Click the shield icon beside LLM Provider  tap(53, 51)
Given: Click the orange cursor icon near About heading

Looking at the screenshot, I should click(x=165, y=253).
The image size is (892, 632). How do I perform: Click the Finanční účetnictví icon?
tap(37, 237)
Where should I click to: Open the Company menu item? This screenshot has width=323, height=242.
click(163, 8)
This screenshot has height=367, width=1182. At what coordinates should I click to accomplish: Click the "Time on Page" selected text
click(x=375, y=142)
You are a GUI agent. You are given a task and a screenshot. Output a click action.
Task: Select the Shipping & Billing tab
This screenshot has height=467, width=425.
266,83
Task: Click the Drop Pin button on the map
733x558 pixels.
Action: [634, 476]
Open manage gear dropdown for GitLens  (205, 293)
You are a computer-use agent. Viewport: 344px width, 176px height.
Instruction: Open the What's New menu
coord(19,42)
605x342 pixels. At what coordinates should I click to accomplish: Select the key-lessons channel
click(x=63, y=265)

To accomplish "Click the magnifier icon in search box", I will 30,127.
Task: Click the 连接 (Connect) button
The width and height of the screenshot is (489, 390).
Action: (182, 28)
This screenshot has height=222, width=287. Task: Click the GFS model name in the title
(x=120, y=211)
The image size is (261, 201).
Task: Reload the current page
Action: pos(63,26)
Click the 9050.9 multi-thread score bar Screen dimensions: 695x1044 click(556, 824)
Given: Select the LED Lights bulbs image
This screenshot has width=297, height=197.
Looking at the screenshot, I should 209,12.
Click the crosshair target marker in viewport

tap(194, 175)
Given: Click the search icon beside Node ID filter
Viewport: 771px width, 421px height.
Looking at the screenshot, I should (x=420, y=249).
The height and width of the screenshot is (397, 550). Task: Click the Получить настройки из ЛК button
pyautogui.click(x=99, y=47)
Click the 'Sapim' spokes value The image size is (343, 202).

···

:: STATED EXERCISE ::
Copy all of the records above word for word, line by line.

:: ANSWER TO THE EXERCISE ::
Click the shield icon beside LLM Provider  tap(53, 51)
Given: Click the orange cursor icon near About heading

Looking at the screenshot, I should click(x=165, y=253).
The image size is (892, 632). How do I perform: Click the Finanční účetnictví icon?
tap(37, 237)
Where should I click to: Open the Company menu item? This screenshot has width=323, height=242.
click(163, 8)
This screenshot has height=367, width=1182. At what coordinates should I click to accomplish: Click the "Time on Page" selected text
click(x=375, y=142)
You are a GUI agent. You are given a task and a screenshot. Output a click action.
Task: Select the Shipping & Billing tab
This screenshot has height=467, width=425.
266,83
Task: Click the Drop Pin button on the map
733x558 pixels.
Action: [634, 476]
Open manage gear dropdown for GitLens  (205, 293)
You are a computer-use agent. Viewport: 344px width, 176px height.
Instruction: Open the What's New menu
coord(19,42)
605x342 pixels. At what coordinates should I click to accomplish: Select the key-lessons channel
click(x=63, y=265)

To accomplish "Click the magnifier icon in search box", I will 30,127.
Task: Click the 连接 (Connect) button
The width and height of the screenshot is (489, 390).
Action: (182, 28)
This screenshot has height=222, width=287. Task: Click the GFS model name in the title
(x=120, y=211)
The image size is (261, 201).
Task: Reload the current page
Action: pos(63,26)
Click the 9050.9 multi-thread score bar Screen dimensions: 695x1044 click(556, 824)
Given: Select the LED Lights bulbs image
This screenshot has width=297, height=197.
Looking at the screenshot, I should 209,12.
Click the crosshair target marker in viewport

tap(194, 175)
Given: Click the search icon beside Node ID filter
Viewport: 771px width, 421px height.
Looking at the screenshot, I should (x=420, y=249).
The height and width of the screenshot is (397, 550). Task: Click the Получить настройки из ЛК button
pyautogui.click(x=99, y=47)
Click the 'Sapim' spokes value The image size is (343, 202).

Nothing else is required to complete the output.